Biden calls for unity in his inaugural speech as US President

20 Jan 2021
Financial Nigeria


Shortly before he took the oath of office, Kamala Harris made history as the first female, first black and first Asian-American US vice-president.

US President Joe Biden giving his Inaugural Address

Following his swearing-in as the 46th President of the United States, Joe Biden said today that tackling the challenges of the country, restoring its soul, and securing the future of America require much more than words. He said it requires unity.

Biden who is the oldest US president to take the oath of office called on every American to join him in the cause of unifying the country and fighting against its foes, which he described as anger, resentment and hatred. He also called for unity to fight against extremism, lawlessness, disease, joblessness, and hopelessness.

"With unity we can do great things, important things. We can right wrongs, we can put people to work in good jobs, we can teach our children in safe schools," Biden said. "We can overcome the deadly virus, we can rebuild work, we can rebuild the middle class and make work secure, we can secure racial justice and we can make America once again the leading force for good in the world."

Shortly before he took the oath of office, Kamala Harris made history as the first female, first black and first Asian-American US vice-president. She was sworn into office by Supreme Court Justice Sonia Sotomayor.

In his inaugural address, Biden said Americans should see each other not as adversaries but as neighbours and treat each other with dignity and respect. He noted that without unity there is no peace; there is only bitterness and fury, adding that "unity is the path forward."

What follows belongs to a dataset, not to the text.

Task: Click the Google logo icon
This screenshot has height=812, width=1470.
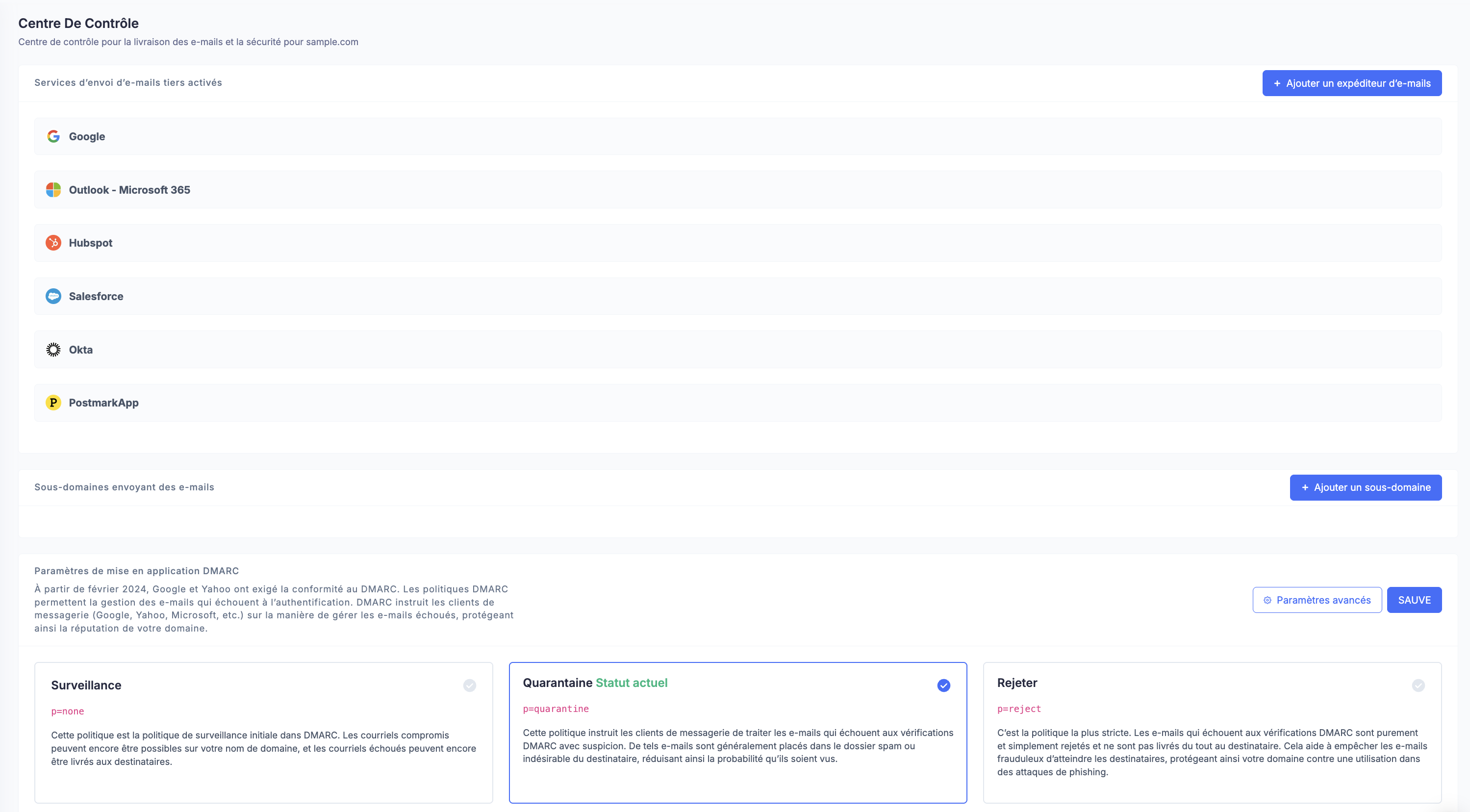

Biden – a member of the Democratic Party – spoke amid reports of resentment by most Republicans to the president's electoral victory over Donald Trump in the November 2020 election. 72 per cent of likely Republican voters said they continue to question the presidential election results, according to a poll released earlier this month by Vox and Data for Progress.

Since the election in November, Trump continued to repeat unfounded allegations of election fraud. These allegations appeared to have influenced how many Republican voters perceived the electoral outcome.

During his address on Wednesday, Biden urged Americans to reject the culture in which facts are manipulated and even manufactured. He said the country was facing an attack on democracy, and truth. He called on the nation to defend the truth.

"There is truth and there are lies. Lies told for power and for profit. And each of us has a duty and a responsibility as citizens as Americans and especially as leaders. Leaders who are pledged to honour our Constitution to protect our nation. To defend the truth and defeat the lies," Biden remarked.

For those who did not support his emergence as president, he pledged to be their president and fight for them. He said: "I pledge this to you. I will be a President for all Americans, all Americans."

Biden who previously served as the 47th US vice president from 2009 to 2017 under Barack Obama asked the country to set aside politics and tackle the COVID-19 pandemic as one nation. The US has the highest burden of the coronavirus disease. As of today, the country has recorded over 24 million cases and 412,347 deaths, according to data from Worldometer.

Biden has become the US president some forty-seven years after he first became a Senator and 33 years since his first presidential bid. He pledged to defend America and give the country his all.

To the international community, Biden gave his assurances to repair US alliances and engage with the world once again, adding that, "we'll lead not merely by the example of our power but the power of our example."

Biden's predecessor, Trump, did not attend Wednesday's inauguration. The former president had announced on January 8th that he would not attend his successor's ceremony. “To all of those who have asked, I will not be going to the Inauguration on January 20th,” Trump had tweeted from his account, which is now permanently suspended by Twitter for his incitement of violence against the US Capitol on January 6, 2021 by a mob.

One week later, the House of Representative, accusing Trump of "incitement of insurrection," impeached him for a second time. The former president is awaiting an impeachment trial at the Senate.